Non-profitable provider of academic

BCA Study Abroad (founded as Brethren College Abroad) began in 1962 as a non-profit provider of academic, language, and cultural immersion studies for undergraduates from a consortium of colleges and universities.

==Origins==
BCA was founded in 1962 by Morley J. Mays. In 2002 it moved its central office from North Manchester, Indiana, to Elizabethtown, Pennsylvania.

== Colleges of the Brethren ==
- Bethany Theological Seminary
- Bridgewater College
- Elizabethtown College
- Juniata College
- Manchester University
- McPherson College
- University of LaVerne

== Peace and Justice Lecture Series ==
BCA created a lecture series centered on peace, justice, indigenous rights and the environment. The lecture series ran from 2003 to 2005.

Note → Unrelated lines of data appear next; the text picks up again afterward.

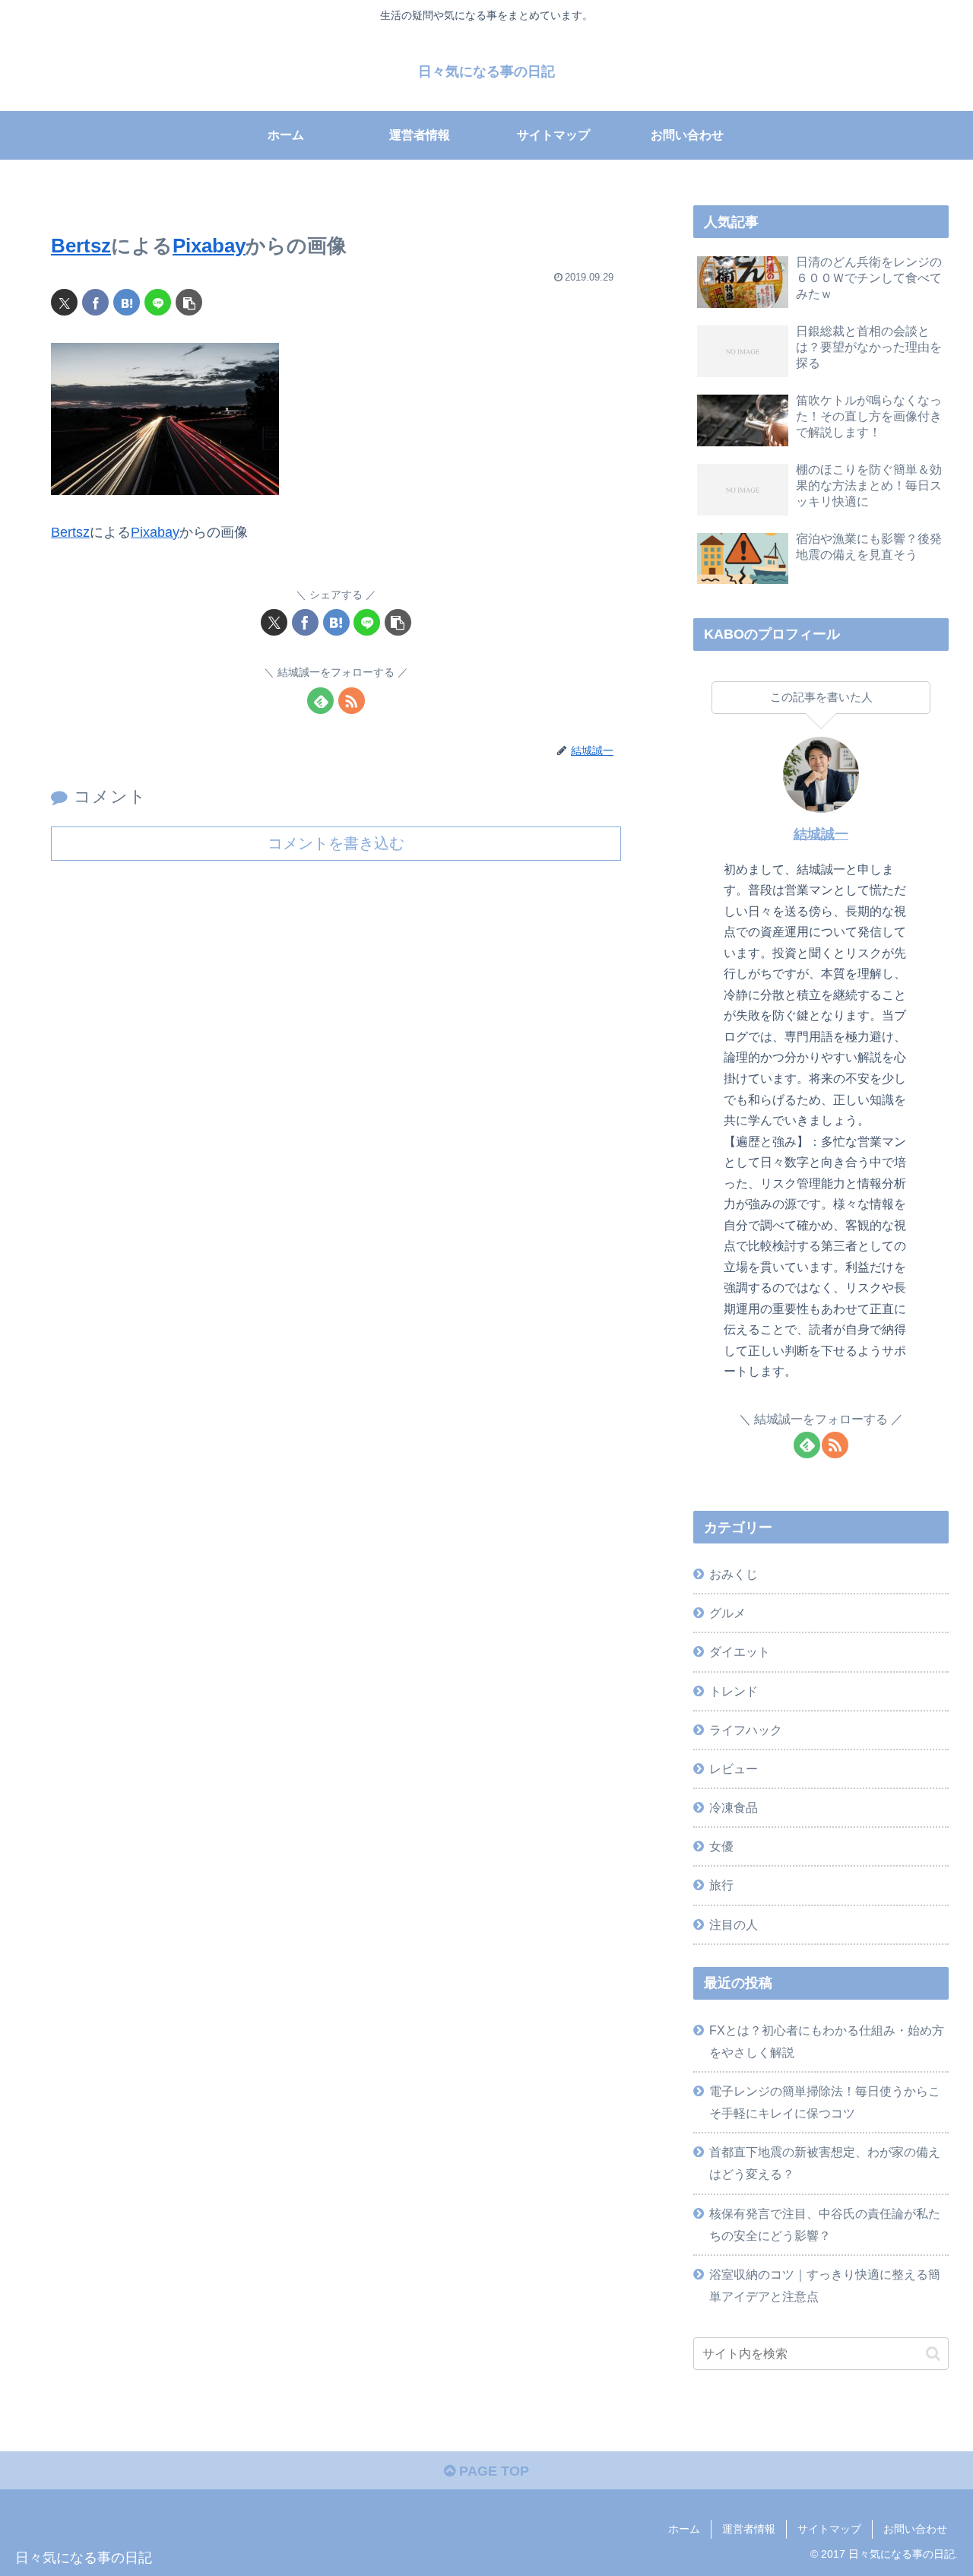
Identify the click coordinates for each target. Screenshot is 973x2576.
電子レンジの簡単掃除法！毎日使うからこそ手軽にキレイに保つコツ (824, 2102)
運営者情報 (748, 2529)
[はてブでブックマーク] (126, 302)
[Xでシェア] (64, 302)
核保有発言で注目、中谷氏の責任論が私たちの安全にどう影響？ (824, 2224)
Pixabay (209, 245)
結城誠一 (821, 834)
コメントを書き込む (336, 843)
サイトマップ (829, 2529)
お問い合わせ (915, 2529)
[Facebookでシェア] (95, 302)
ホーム (684, 2529)
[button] (189, 302)
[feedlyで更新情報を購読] (320, 700)
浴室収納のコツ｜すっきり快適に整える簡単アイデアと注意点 (824, 2285)
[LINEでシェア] (157, 302)
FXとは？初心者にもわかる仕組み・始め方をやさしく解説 (826, 2041)
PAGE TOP (492, 2471)
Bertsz (81, 245)
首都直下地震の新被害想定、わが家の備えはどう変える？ (824, 2163)
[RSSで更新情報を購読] (351, 700)
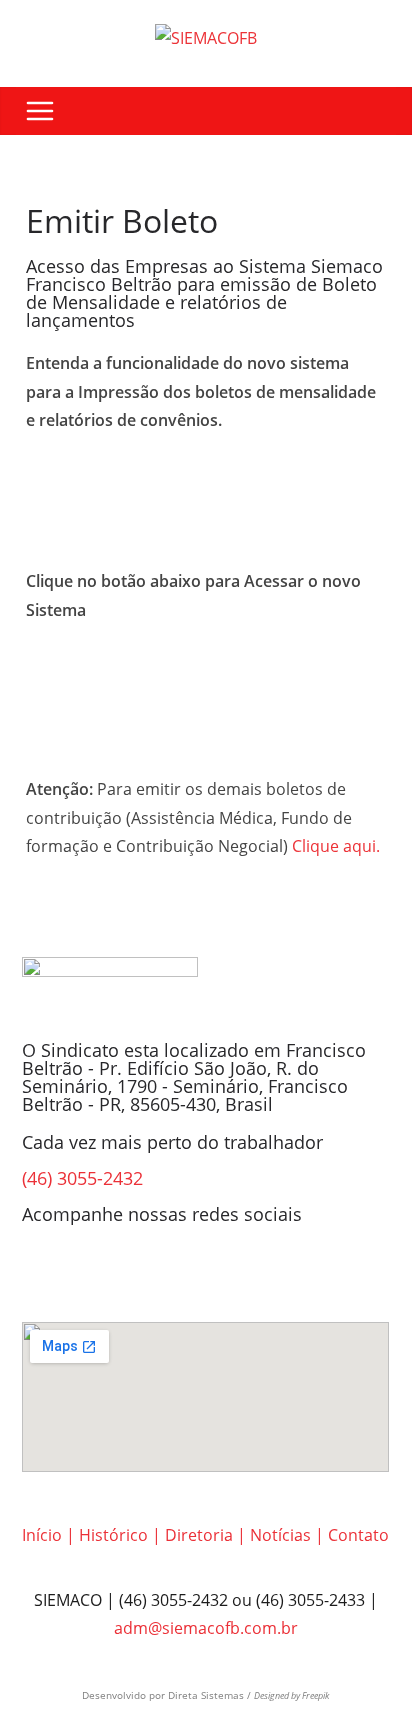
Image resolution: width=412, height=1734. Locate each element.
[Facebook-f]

- 2003: Professor Michael McDaniel, Director of the Department of Indigenous Studies, Macquarie University (currently he is Pro Vice-Chancellor of Indigenous Leadership and Engagement and Director of Jumbunna Institute for Indigenous Education and Research at the University of Technology Sydney; Dr. Anita Heiss, indigenous author and activist.
- 2004: Dr. Ferenc Miszlivetz, director of the Institute of Advanced Studies Kőszeg (Hungary) and a Jean Monnet professor.
- 2005: Dr. William Schabas, Professor Emeritus at the Irish Centre for Human Rights at the National University of Ireland, Galway.